Yes. Middle school health touches on puberty, substance use, mental health, and healthy relationships, taught in age-appropriate ways. Schools usually share a topic outline ahead of time, so ask the teacher for the unit calendar if the timing matters for home conversations.
A common arc starts with personal wellness habits like sleep, food, and movement, then moves into mental and emotional health, then social health and relationships, then safety and substance use. Decision-making and goal-setting run through every unit rather than sitting as their own block.
Students can name reliable sources of health information, weigh the influences acting on a choice, and walk through a decision step by step. They can also set a small health goal, track it for a couple of weeks, and speak up for themselves or a friend when something is wrong.

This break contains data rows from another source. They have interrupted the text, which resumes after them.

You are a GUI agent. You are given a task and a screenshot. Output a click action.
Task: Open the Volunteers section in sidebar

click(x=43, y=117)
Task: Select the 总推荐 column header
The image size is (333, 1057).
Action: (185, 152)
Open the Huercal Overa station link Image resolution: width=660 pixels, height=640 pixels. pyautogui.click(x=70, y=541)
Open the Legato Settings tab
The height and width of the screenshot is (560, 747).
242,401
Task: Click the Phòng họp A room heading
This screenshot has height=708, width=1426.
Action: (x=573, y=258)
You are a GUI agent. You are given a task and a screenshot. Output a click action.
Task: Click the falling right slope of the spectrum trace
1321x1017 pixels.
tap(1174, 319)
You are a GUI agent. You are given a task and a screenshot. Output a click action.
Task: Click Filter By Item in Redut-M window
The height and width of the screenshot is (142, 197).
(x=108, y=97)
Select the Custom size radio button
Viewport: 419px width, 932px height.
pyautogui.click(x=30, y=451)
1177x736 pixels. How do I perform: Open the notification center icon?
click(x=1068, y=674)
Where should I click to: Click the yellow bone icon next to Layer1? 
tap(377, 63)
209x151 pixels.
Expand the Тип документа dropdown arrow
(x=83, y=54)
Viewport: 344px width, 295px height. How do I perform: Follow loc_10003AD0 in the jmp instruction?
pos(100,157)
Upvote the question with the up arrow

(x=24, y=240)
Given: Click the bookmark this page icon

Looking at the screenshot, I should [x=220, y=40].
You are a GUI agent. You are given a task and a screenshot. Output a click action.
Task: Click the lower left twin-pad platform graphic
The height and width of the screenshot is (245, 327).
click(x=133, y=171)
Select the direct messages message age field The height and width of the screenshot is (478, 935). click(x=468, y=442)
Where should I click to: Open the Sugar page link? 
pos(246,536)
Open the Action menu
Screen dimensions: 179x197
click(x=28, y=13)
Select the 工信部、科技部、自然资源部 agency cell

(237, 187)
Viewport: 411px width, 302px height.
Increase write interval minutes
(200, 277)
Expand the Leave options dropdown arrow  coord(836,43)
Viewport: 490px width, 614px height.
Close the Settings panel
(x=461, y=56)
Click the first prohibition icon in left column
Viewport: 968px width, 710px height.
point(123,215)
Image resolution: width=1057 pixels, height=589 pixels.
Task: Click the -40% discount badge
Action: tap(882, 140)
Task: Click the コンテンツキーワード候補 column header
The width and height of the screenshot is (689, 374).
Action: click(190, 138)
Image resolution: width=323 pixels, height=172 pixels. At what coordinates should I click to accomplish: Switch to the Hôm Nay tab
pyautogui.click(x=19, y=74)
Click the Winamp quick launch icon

Refusal skills and evaluating online sources are the two that need the most practice. Students can recite the steps but freeze in a real moment, so short role-plays and quick source checks built into other units help more than a single lesson.
That is common at this age. Shift the conversation from facts to choices: ask how a friend should handle a specific situation, or what a believable social media post gets wrong about food, sleep, or vaping. Students engage more when the question is about real life, not a worksheet.
High school health builds on the same eight skill areas with heavier topics and more independence. Students who leave grade 8 able to set a goal, check a source, and talk through a tough decision are ready. Students who still rely on adults to do that thinking will need more scaffolding next year.